Using auxillary information in estimation

Some times can measure extra characteristics that have known population totals. We can often use this information to improve the precision of our estimate.

Ratio estimator

Suppose we draw SRS and obtain $y_1, y_2, ..., y_n$ for primary variable $Y$ and $x_1, x_2, ..., x_n$ for some other variable with known population mean $\mu_X$ . If $R = \mu_Y / \mu_X$ , then $\mu_Y = R \mu_X$ .

$\hat{\mu}_Y = \mu_X \frac{\bar{y}}{\bar{x}}$ $\hat{V}(\hat{\mu}_Y) = \frac{1-f}{n}s_r^2$ , where $s_r^2 = \sum \frac{(y_i - \bar{r}x_i)^2}{n-1}$

Called ratio estimator and in large samples is approximately normally distributed.

Regression estimator

Extends ratio estimator to more general linear regression case.

$\hat{\mu}_LR = \bar{y} + \hat{\beta}(\mu_X - \bar{x})$ $\hat{V}(\hat{\mu}_LR) = \frac{1-f}{n} \sigma^2_Res$ , where $\sigma^2_Res$ is the usual residual sum of squares.

Approximately normally distributed (remember less 2 degrees of freedom).
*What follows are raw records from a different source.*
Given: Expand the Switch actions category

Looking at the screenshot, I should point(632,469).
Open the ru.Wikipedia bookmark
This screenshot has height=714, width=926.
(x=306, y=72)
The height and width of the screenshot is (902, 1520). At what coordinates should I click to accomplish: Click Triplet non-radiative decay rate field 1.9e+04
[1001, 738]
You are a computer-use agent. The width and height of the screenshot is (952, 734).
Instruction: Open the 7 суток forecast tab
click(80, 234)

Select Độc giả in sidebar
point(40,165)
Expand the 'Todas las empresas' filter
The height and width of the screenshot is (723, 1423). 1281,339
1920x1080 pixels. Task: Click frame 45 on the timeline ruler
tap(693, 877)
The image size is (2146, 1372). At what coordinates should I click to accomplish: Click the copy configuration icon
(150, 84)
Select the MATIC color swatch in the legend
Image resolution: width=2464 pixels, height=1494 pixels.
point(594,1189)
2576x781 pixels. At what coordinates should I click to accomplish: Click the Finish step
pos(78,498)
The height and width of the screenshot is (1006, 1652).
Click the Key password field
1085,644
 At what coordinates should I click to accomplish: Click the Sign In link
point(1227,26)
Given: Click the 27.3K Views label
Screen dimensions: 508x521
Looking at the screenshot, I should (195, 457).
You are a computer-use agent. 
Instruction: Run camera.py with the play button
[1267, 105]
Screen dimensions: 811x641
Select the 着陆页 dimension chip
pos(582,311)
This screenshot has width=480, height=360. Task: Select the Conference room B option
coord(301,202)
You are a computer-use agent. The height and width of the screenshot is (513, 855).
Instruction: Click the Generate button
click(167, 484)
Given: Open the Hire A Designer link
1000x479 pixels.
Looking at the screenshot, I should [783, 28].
Asymptotically has better variance than $\hat{\mu}_R$ or $\bar{y}$ .

Ratio and regression estimators in stratified sampling

Separate ratio estimator: estimator for each stratum and then combine using stratum weights.

Combined ratio estimator: form $\bar{y}_st$ and $\bar{x}_st$ and use to form ratio estimate

Both have $\hat{V}(\hat{\mu}_RC) = \sum { W_l^2 \frac{(1-f_l)}{n_l} s^2_l_rs}$ where $s^2_l_rs = \sum \frac{(y_l_j - \bar{r}x_l_j)^2}{n_l-1}$ .

Separate more efficient if sample sizes are large and slopes vary from stratum to stratum, combined if some of the stratum sizes are small.